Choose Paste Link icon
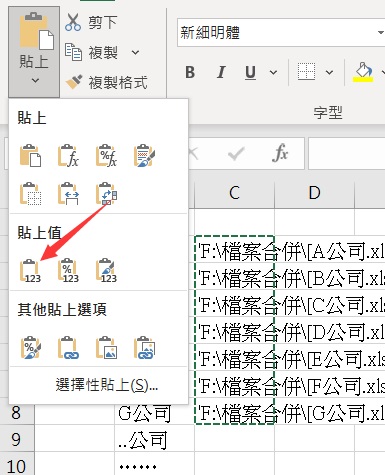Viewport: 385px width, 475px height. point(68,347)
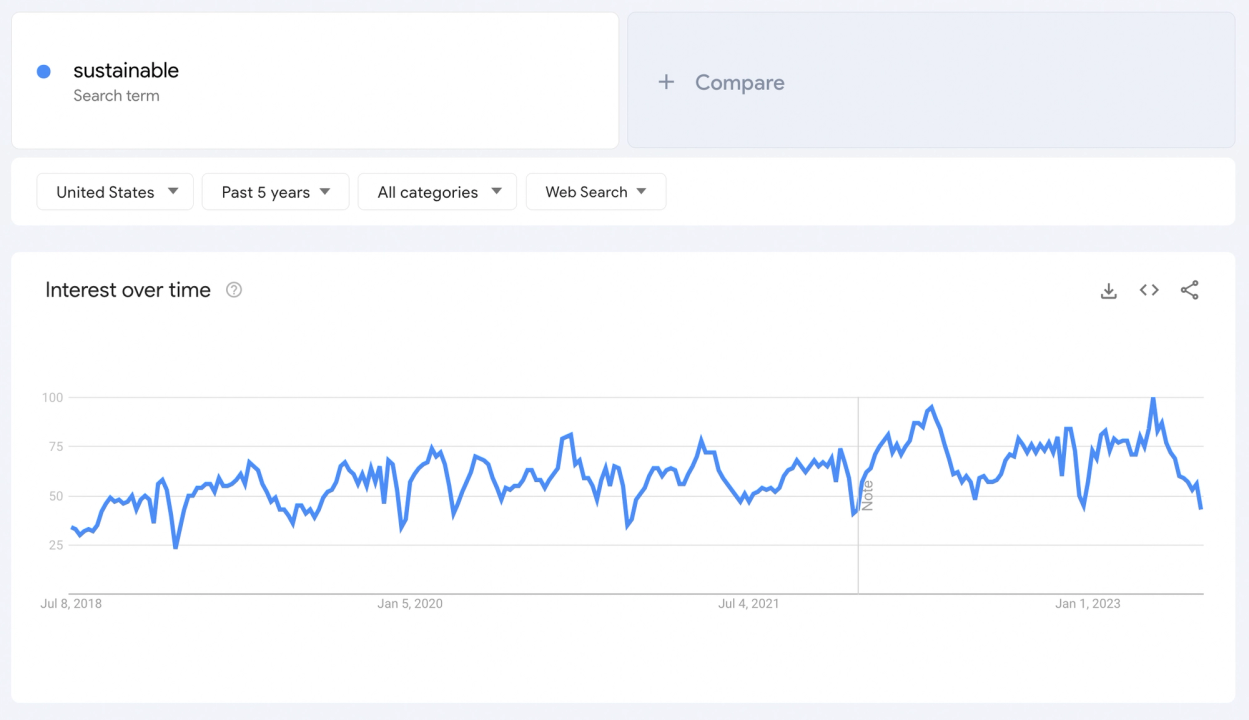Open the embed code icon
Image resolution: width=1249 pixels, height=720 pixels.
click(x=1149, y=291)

* * *

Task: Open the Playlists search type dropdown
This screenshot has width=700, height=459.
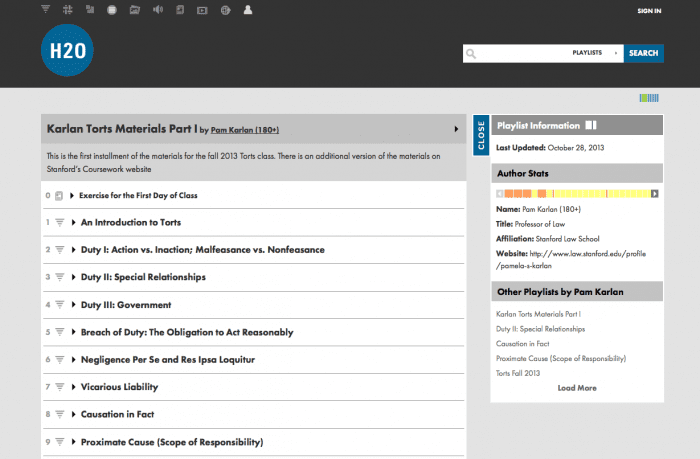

...

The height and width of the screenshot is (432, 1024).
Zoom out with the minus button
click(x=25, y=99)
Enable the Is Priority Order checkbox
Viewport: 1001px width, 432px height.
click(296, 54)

**Directions for this task**.
When you reach the line with "Task: Open the Playlists search type dropdown" in the records above, start writing out lines exactly, and stop once the line with "This screenshot has width=700, height=459." has been written; include nothing else.

**Written solution**.
Task: Open the Playlists search type dropdown
This screenshot has width=700, height=459.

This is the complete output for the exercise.